L’objet de cet article est de donner aux salariés des conseils pratiques afin d’être préparés au mieux à se défendre lors d’un licenciement, car "qui veut la paix, prépare la guerre".

1. Préparez en amont votre dossier avec un avocat.

Une convocation à un entretien préalable est un moment évidemment anxiogène et vous avez un temps limité pour vous y préparer.

En effet, l’entretien peut avoir lieu à partir du 6ème jour ouvrable suivant la première présentation de la lettre de convocation. Cela laisse peu de temps pour trouver un avocat, lui présenter votre cas et définir une stratégie.

Si vous avez le moindre doute sur votre avenir dans l’entreprise, la première chose à faire est donc de sélectionner un avocat, afin d’éviter de choisir dans l’urgence celui qui vous est recommandé par l’ami de l’ami de l’ami. Rencontrez-le afin de lui présenter votre cas et voir si le courant passe.

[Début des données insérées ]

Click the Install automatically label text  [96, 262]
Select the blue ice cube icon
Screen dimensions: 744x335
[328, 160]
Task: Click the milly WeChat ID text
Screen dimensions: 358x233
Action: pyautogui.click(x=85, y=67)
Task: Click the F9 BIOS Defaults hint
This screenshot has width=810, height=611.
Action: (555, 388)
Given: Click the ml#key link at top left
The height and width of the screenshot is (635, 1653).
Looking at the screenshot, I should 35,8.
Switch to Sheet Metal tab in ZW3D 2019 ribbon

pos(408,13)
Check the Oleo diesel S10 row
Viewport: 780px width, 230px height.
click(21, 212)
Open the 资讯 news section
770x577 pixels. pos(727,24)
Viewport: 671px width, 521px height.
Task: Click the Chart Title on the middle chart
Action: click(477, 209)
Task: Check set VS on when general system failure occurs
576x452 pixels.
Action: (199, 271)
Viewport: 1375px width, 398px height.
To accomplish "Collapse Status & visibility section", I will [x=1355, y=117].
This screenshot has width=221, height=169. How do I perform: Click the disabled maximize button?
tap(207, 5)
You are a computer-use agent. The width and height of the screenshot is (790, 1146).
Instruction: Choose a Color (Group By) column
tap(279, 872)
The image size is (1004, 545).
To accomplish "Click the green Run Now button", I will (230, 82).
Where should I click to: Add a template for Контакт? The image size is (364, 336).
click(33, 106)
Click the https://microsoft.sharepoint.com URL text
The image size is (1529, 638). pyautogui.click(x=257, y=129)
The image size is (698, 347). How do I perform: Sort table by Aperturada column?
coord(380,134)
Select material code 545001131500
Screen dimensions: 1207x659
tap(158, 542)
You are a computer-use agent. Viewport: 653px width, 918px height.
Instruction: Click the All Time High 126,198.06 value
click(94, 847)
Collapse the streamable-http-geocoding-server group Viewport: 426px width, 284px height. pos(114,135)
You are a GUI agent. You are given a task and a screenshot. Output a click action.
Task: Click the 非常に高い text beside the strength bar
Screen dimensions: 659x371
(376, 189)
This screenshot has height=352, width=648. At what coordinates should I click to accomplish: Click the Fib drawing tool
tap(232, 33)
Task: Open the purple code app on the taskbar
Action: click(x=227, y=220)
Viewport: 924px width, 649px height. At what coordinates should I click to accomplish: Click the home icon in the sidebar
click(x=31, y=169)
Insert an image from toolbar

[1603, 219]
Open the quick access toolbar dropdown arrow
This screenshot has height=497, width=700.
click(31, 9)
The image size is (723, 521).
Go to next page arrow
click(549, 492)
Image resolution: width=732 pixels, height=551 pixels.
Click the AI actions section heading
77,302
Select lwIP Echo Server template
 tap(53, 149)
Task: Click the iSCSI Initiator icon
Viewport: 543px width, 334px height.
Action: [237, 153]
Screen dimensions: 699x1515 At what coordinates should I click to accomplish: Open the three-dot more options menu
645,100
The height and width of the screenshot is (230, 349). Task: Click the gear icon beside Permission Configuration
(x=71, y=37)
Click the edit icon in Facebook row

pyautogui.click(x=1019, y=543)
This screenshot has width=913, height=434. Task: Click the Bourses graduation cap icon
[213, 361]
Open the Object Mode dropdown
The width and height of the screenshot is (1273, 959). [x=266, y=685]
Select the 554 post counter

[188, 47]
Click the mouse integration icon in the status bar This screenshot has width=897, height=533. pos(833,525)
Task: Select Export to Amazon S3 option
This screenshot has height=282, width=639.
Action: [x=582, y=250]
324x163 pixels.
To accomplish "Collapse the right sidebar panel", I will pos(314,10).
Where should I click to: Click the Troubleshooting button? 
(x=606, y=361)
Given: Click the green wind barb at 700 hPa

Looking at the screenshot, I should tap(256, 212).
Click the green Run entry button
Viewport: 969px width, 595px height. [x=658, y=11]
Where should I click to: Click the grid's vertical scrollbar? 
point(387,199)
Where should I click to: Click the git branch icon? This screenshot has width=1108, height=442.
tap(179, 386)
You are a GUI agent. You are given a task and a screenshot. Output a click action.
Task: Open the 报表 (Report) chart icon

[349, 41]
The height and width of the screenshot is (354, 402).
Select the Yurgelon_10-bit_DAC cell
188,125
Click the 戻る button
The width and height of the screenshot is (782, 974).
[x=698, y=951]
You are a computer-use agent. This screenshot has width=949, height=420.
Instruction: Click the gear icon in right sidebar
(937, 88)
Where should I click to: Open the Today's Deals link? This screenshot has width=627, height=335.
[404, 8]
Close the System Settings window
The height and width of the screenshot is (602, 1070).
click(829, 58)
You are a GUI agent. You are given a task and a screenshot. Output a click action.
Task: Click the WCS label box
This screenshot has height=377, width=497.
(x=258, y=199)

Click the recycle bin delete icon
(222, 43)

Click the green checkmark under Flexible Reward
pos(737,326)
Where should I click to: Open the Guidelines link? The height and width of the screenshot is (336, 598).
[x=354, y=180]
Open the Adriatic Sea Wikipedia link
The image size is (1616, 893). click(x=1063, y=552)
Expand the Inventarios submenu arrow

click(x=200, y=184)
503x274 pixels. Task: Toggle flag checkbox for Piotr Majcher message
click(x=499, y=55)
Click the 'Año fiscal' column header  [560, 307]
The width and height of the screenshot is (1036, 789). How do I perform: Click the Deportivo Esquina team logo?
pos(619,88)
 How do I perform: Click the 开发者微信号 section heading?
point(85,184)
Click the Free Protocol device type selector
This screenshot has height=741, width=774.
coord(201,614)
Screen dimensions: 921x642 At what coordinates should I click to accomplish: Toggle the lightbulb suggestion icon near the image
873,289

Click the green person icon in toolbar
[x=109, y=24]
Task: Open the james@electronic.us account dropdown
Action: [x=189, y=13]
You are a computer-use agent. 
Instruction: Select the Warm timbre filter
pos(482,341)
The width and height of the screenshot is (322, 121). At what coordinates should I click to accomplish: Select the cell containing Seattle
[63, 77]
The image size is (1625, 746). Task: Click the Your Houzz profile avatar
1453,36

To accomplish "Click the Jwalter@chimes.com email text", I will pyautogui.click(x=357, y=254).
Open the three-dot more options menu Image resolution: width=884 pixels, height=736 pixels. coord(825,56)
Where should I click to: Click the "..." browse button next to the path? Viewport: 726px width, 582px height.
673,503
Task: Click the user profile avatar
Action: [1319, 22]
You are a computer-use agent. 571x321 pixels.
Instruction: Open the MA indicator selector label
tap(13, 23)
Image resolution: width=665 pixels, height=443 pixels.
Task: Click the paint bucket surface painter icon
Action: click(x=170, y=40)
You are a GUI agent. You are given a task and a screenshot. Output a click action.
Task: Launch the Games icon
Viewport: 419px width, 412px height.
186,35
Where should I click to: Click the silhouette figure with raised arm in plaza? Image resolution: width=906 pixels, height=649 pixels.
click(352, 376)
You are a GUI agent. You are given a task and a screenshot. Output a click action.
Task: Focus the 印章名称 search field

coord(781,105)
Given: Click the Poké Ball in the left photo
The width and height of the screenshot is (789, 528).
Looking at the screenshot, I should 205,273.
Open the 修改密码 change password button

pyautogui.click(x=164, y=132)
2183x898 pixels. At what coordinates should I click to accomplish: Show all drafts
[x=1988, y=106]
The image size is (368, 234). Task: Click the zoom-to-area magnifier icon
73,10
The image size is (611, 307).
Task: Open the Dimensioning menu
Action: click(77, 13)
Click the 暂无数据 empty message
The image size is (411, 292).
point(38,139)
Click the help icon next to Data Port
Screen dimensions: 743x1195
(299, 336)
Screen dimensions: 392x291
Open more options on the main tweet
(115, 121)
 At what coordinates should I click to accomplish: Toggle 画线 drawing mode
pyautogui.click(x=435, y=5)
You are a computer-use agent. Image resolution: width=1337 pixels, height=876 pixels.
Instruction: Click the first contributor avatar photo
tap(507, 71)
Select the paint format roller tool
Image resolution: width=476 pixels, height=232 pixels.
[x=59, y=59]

Cela vous coûtera le prix d’une consultation, mais en contrepartie vous aurez un avis juridique et un accompagnement sur mesure pour savoir ce que vous devez/pouvez faire ou ne pas faire, dire ou ne pas dire… C’est une sécurité, dont d’ailleurs l’aspect psychologique n’est pas le moindre des avantages.

2. Souscrivez à une assurance protection juridique.

Si vous n’avez pas encore d’assurance protection juridique (généralement liée à votre assurance habitation ou à une carte bancaire), pensez à en souscrire une. Pour une cotisation minime, une petite partie de vos frais d’avocat seront pris en charge.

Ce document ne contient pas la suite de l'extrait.